House leaders plan to push through major legislation in the final days leading up to the Memorial Day recess, although their goal of passing a war spending bill before the holiday appears to have slipped.

Bills on tap in the House for the week of May 19 include the fiscal 2009 budget conference report, tax-extender energy legislation and the fiscal 2009 defense authorization bill. All three measures are set for a Rules Committee hearing on Tuesday evening.

Other conference reports also may become available for House action, including consumer product-safety and higher education bills.

Meanwhile, Republican leaders are planning to roll out an energy plan of their own on Wednesday, in part to pitch alternative proposals for bringing down the cost of gas and in part to lay into Speaker Nancy Pelosi (D-Calif.) for not unveiling a comprehensive energy plan.

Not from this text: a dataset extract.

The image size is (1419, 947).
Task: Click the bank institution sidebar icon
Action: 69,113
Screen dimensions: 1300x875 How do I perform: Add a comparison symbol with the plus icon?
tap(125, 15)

The GOP energy proposal seeks an increased reliance on natural gas and coal production, more nuclear power plants, expanded construction of oil refineries and conservation tax breaks.

A senior House GOP aide said Republicans also will spend the week “continuing to try to get a troop supplemental to the president’s desk by the Memorial Day deadline.”

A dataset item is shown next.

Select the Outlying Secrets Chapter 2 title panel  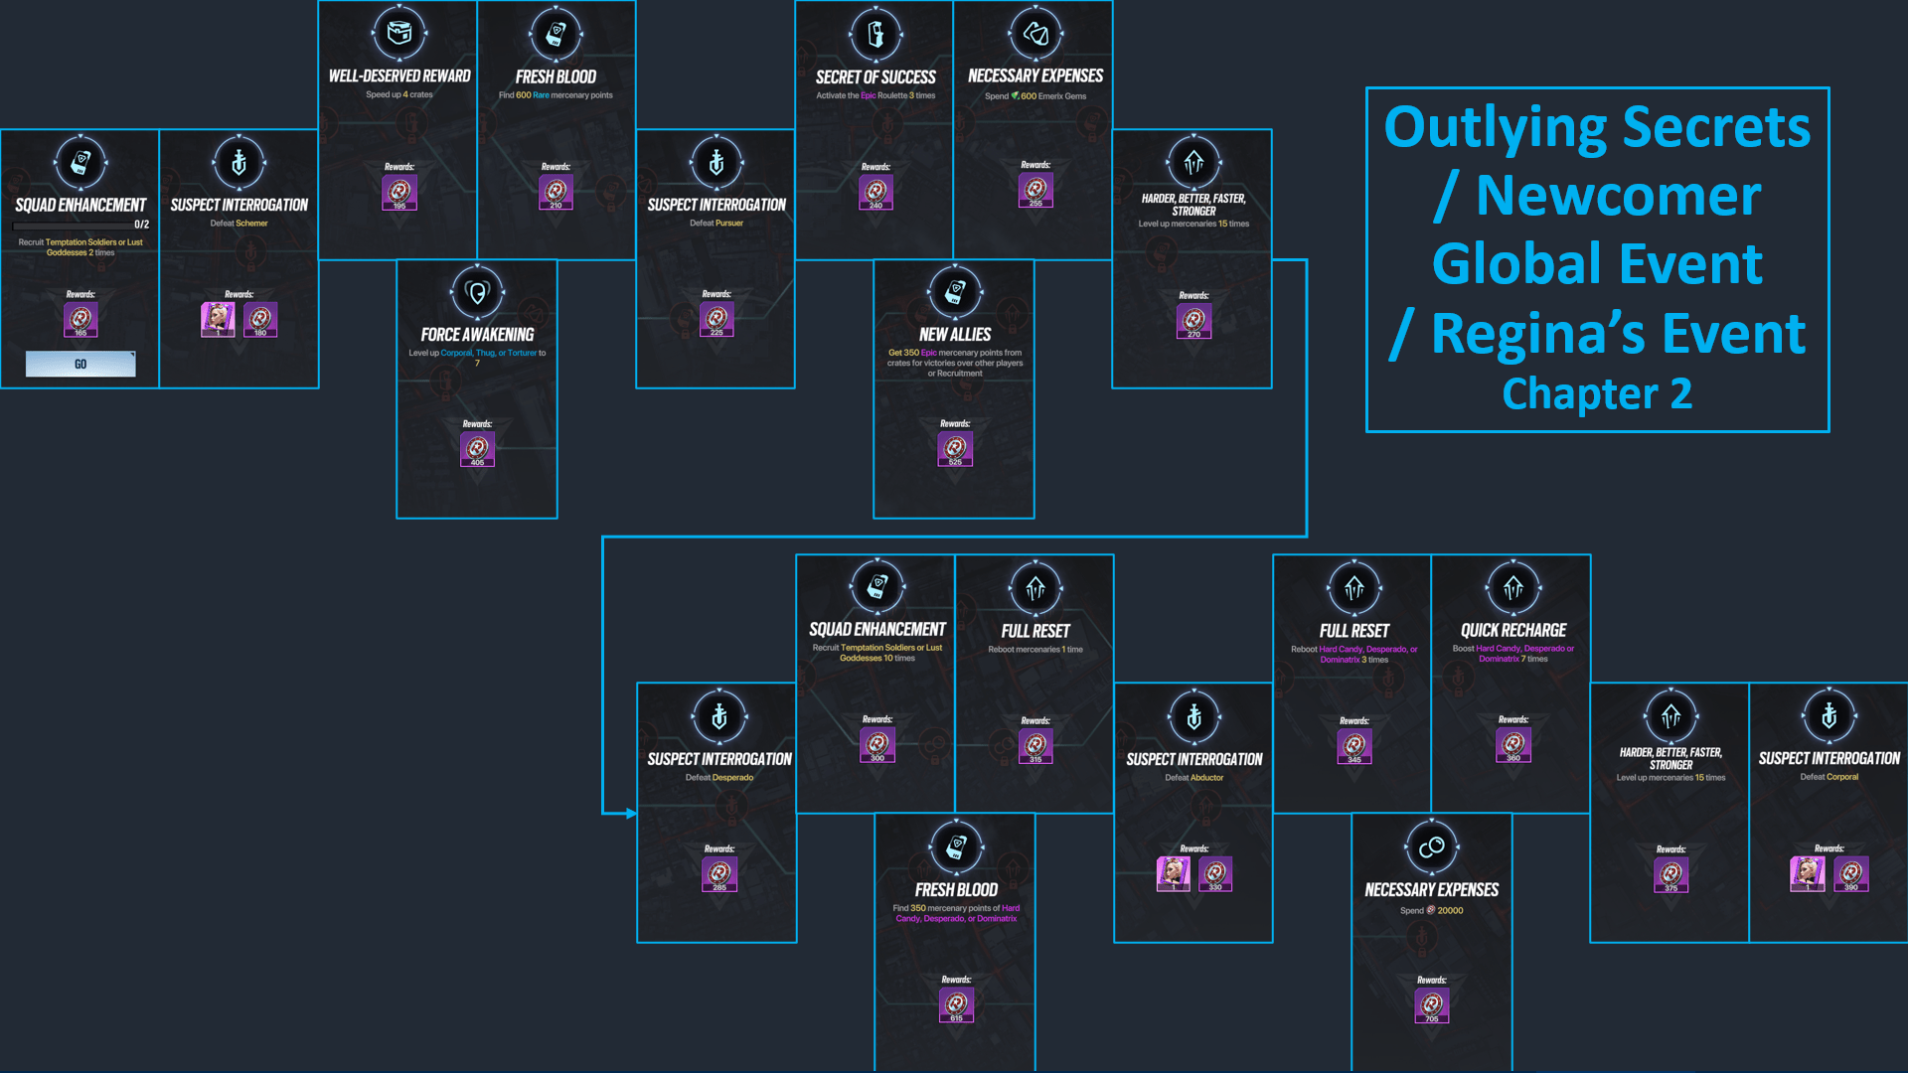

But Republicans played a large role in bringing down the war spending bill when it hit the floor on Thursday.

By a vote of 141 to 149, and with 132 Republicans voting “present,” lawmakers rejected a measure to provide $162.5 billion in emergency spending for the Iraq and Afghanistan wars. This included $96.6 billion for fiscal 2008 and $65.9 billion for part of fiscal 2009.

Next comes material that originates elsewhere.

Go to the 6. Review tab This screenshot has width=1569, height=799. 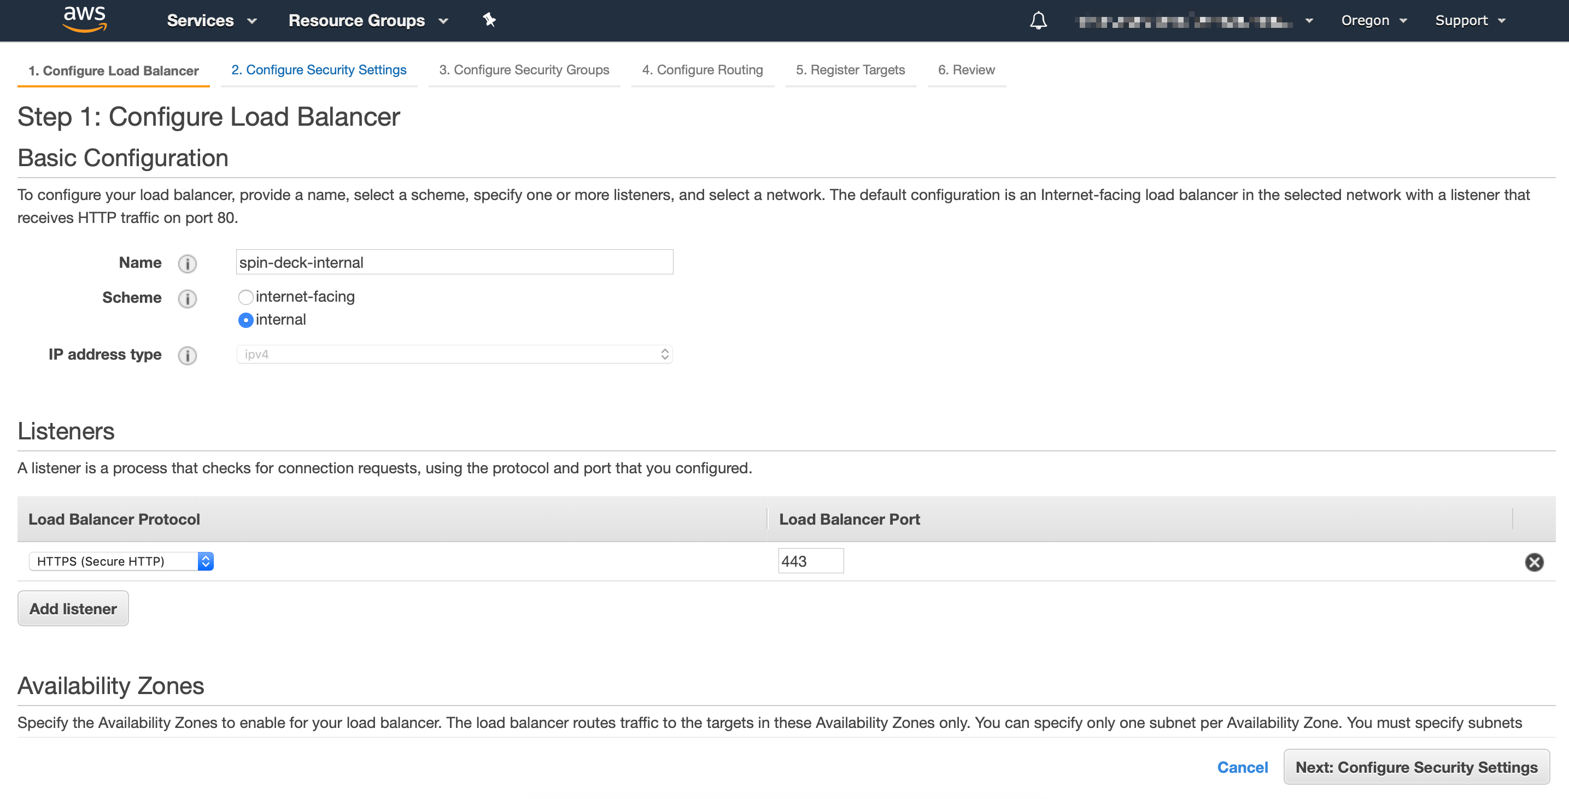(966, 70)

Republicans favor continued funding for the war but voted otherwise in protest of the way the bill was crafted behind closed doors and because it was tied to unrelated domestic spending items.

For now, the House awaits Senate action on the supplemental before taking another stab at it.

“It’s certainly a possibility” that Republicans may try to use procedural tactics to bring up clean troop funding legislation introduced by Appropriations ranking member Jerry Lewis (R-Calif.), the aide said.

House GOP leaders are meeting Monday morning to hash out a strategy for the week. But after a stinging defeat in the Mississippi special election last Tuesday, they vowed to employ more aggressive procedural tactics on the floor in order to defy Democrats.

Despite repeatedly citing Memorial Day as the deadline for sending the supplemental to President Bush, House Majority Leader Steny Hoyer (D-Md.) on Wednesday changed his tune, stating that the real deadline is “probably the 15th of June or somewhere in that nature.”

Democratic leaders would “like to pass it by Memorial Day” in order to avoid sending notices to soldiers and Defense Department employees indicating that they will soon stop receiving paychecks, he said.